Actuarial value is a summary measure of the coverage provided by a health insurance plan. It estimates the percentage of medical expenses a plan would cover for the average person. Actuarial value can range from 0 percent (i.e., covers nothing) to 100 percent (i.e., covers everything).
For example, if a plan has an actuarial value of 60 percent, the insurance company will pay 60 percent of covered medical expenses (on average). The individual(s) covered by the plan would pay the remaining 40 percent (on average).
Why actuarial value matters
When you buy individual and family health insurance, you get to choose from hundreds of different plans. With so many options to choose from, narrowing in on the right one can be difficult. Complex cost-sharing rules make side-by-side comparisons time-consuming. The idea behind actuarial value is to help you better assess which plans fit your needs.

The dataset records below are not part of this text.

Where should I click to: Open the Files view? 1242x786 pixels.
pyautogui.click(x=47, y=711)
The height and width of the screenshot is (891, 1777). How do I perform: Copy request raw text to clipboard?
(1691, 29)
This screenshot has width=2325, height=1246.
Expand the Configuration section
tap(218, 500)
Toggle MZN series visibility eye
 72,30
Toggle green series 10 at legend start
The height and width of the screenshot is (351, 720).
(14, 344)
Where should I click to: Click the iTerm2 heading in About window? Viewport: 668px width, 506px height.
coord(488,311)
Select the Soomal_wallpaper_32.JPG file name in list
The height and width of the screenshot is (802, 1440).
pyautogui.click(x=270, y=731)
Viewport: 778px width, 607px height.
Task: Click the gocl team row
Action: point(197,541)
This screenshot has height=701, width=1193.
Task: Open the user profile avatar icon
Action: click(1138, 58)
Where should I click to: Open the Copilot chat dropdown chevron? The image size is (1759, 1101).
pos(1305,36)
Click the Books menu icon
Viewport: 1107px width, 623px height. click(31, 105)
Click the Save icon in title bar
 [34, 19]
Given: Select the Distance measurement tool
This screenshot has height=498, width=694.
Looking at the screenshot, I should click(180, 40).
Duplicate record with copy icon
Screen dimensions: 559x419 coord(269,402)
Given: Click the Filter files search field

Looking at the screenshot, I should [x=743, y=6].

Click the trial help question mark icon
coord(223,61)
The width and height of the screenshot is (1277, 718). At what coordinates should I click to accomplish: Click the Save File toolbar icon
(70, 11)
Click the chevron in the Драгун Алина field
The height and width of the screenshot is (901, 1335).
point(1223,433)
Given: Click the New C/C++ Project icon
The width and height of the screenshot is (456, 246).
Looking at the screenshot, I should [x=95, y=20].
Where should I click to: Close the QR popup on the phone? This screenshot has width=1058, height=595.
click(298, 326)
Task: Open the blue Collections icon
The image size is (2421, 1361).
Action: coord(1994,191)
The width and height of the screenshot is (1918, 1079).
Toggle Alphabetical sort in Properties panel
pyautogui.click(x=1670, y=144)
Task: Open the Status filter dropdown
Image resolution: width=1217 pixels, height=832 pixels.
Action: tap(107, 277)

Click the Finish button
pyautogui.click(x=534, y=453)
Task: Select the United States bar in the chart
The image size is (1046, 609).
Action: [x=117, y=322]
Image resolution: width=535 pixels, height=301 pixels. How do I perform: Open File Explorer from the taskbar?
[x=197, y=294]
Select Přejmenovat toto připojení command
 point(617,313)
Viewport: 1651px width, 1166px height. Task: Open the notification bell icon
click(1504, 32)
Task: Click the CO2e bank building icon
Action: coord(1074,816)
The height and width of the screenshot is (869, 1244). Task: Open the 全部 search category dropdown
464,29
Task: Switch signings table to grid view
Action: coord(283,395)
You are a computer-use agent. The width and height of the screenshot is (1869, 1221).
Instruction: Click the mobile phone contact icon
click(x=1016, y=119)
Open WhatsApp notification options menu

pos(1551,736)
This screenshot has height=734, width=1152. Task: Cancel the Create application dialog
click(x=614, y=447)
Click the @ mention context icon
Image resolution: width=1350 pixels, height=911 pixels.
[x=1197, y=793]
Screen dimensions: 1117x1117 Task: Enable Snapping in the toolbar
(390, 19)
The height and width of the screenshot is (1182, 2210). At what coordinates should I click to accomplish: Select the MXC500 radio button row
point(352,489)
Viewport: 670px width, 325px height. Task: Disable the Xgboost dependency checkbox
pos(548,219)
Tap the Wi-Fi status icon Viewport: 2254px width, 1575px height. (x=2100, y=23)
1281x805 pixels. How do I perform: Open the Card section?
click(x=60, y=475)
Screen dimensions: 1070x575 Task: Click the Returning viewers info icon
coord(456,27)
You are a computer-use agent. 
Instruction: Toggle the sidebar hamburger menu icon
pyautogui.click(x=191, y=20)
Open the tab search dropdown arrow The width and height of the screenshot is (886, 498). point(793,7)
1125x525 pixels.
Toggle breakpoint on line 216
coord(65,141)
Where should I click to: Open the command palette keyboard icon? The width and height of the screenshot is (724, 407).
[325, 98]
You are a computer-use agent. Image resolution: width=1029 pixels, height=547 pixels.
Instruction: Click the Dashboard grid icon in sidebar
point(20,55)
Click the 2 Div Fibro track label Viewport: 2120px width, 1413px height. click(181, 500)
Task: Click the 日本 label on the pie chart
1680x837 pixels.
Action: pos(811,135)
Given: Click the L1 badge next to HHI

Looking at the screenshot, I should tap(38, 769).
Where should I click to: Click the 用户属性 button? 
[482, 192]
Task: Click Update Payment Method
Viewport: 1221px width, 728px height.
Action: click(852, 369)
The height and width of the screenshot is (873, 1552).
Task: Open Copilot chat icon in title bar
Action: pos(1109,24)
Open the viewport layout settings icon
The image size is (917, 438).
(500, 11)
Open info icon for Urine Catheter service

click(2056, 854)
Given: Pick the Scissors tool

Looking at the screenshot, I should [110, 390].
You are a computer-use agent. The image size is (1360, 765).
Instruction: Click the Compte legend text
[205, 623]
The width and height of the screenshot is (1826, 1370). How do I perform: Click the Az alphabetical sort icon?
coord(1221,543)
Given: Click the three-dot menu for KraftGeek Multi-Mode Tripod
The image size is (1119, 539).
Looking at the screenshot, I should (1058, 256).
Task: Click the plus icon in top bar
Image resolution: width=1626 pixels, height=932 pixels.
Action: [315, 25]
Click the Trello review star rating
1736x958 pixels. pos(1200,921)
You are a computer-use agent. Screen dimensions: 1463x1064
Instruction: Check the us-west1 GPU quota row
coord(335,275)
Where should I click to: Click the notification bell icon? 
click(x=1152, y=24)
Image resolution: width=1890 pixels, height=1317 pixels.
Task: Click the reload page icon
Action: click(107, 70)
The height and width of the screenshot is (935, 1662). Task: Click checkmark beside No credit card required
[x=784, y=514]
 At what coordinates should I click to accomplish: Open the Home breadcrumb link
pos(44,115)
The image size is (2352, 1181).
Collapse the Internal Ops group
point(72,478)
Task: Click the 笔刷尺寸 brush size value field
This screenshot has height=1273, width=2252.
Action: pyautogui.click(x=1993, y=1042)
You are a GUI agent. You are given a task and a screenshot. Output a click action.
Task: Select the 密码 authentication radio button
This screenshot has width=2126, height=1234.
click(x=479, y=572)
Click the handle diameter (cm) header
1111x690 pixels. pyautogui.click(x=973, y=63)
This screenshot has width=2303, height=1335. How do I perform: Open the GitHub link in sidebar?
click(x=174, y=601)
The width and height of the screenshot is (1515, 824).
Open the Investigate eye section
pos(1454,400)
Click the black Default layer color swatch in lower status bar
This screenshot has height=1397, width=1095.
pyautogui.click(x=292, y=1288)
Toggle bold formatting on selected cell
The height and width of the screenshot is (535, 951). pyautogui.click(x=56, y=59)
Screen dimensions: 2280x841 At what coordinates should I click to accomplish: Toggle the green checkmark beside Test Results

For example, to help you narrow down your plan options, the Marketplace categorizes health insurance plans by metal tiers. Each metallic level represents an actuarial value:
- Bronze plans have an actuarial value of roughly 60 percent
- Silver plans have an actuarial value of roughly 70 percent
- Gold plans have an actuarial value of roughly 80 percent
- Platinum plans have an actuarial value of roughly 90 percent
Actuarial value provides limited value
Actuarial value is a useful starting point for selecting a plan, but it does not help you decide which one is best for you. Here are a few reasons why.
Actuarial value does not reflect a plan’s cost-sharing. Copayments, coinsurances, and deductibles often vary within the same metal tiers. Based on your expected personal medical expenses, one option may be much better for you than another with the same actuarial value.
Actuarial value does not reflect all of the plan’s covered services. Only services that are considered essential health benefits count in the calculation. Plans often cover additional services that actuarial value ignores.
Actuarial value does not reflect the insurance company’s service. Different insurance companies provide different levels of customer support via phone support, mobile apps, and concierge services.
Actuarial value does not reflect a plan’s provider network. A plan’s actuarial value ignores its network’s quality and size. The calculation also only applies to in-network coverage, ignoring any out-of-network benefits.
Actuarial value does not reflect whether the plan is compatible with a health savings account (HSA). You’ll need to check separately whether the plan allows you to contribute to an HSA.
Actuarial value does not reflect the premium. A premium is the cost of a health insurance policy. In general, health insurance premiums increase as actuarial value increases. However, exceptions are possible.
Use actuarial value to understand your high-level health insurance options. Then, dive into each plan’s details to pick the right one for you and your family.